True Lies – A Critique of Jeffrey Beall

A few observations regarding Dr. Jeffrey Beall and his website scholarlyoa.com. At first sight scholarlyoa.com appears to perform a commendable public service – exposing corrupt practices of self-declared “publishing groups” which try to capitalize on the open-access model for their own narrow selfish interests. The fact that Dr. Beall does not have anything positive to say about open access in general is not something apparent right away as you peruse his blog. Then you stumble upon the following blog entry where he makes the following grand declaration:

I declare that the serials crisis, the event that gave birth to the open-access movement, is over. I base my declaration on my observations as an academic librarian and on the scholarly literature … [emph mine]
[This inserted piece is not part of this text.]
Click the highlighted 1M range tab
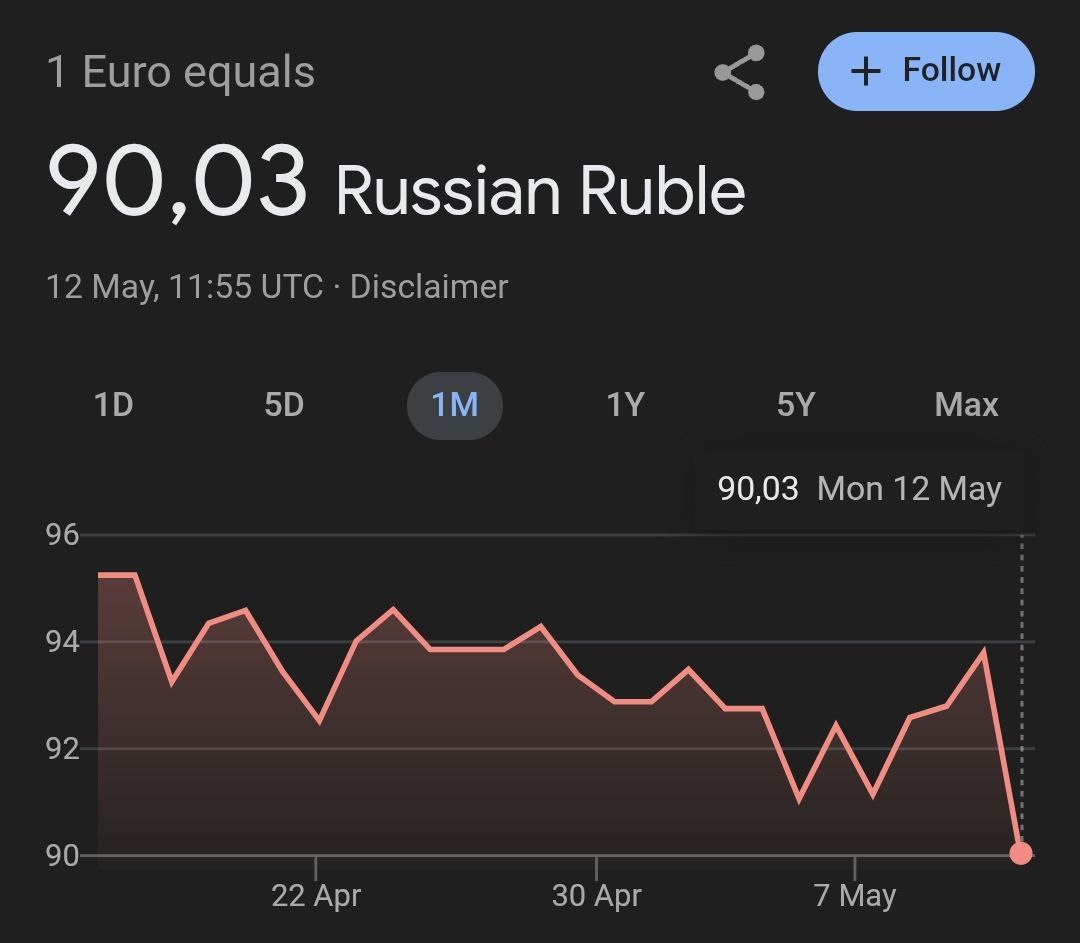This screenshot has width=1080, height=943. (x=454, y=405)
While I’m not fully briefed on what the “serials crisis” is (or “was” according to Beall), I can still determine two extraordinary claims made in this paragraph. The first is the explicit claim that this so-called “serials crisis” can be identified as “the event that gave birth to the open-access movement“. The second extraordinary claim, which is implied by this statement is that, since its progenitor event is now over, the open-access movement as such is no longer necessary or relevant. In the past I have made no bones about my stand on the world’s dominant academic publishers and on the issue of the corrupt practices encouraged by the present status quo of copyright as enshrined in Western law and practice. Continuing in that spirit allow me to address these two claims in turn.
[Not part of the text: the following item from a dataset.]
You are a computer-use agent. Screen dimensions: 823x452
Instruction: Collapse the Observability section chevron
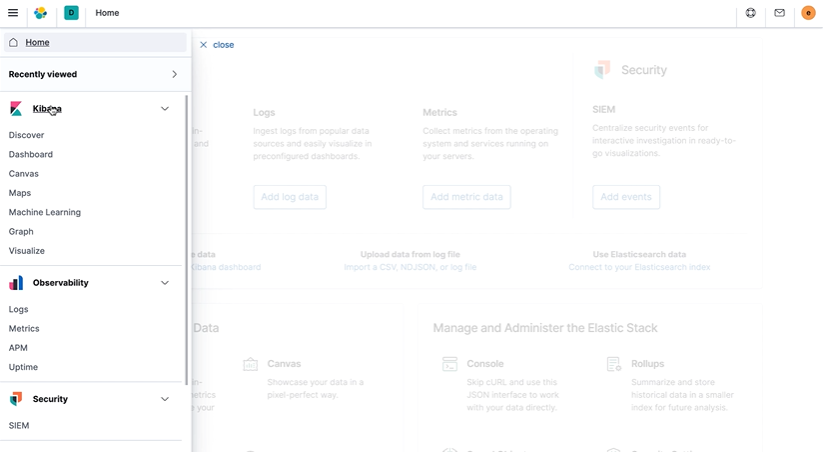[165, 283]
  1. the serial crisis [was] the event that gave birth to the open-access movement: This statement varnishes over the grave and illegal conduct of publishing conglomerates which has been a continuous and accelerating process for well over three decades now. It exonerates large academic publishers from all culpability in illegally stifling competition and monopolizing the fruits of publicly funded scientific research for the benefit of the wealthy few, by identifying a single cause – the “serials crisis” – as the catalyst for the open-access movement. Furthermore, it attempts to brush under the carpet the many-fold social, economic and political forces behind the growing global push for open access in academic publishing.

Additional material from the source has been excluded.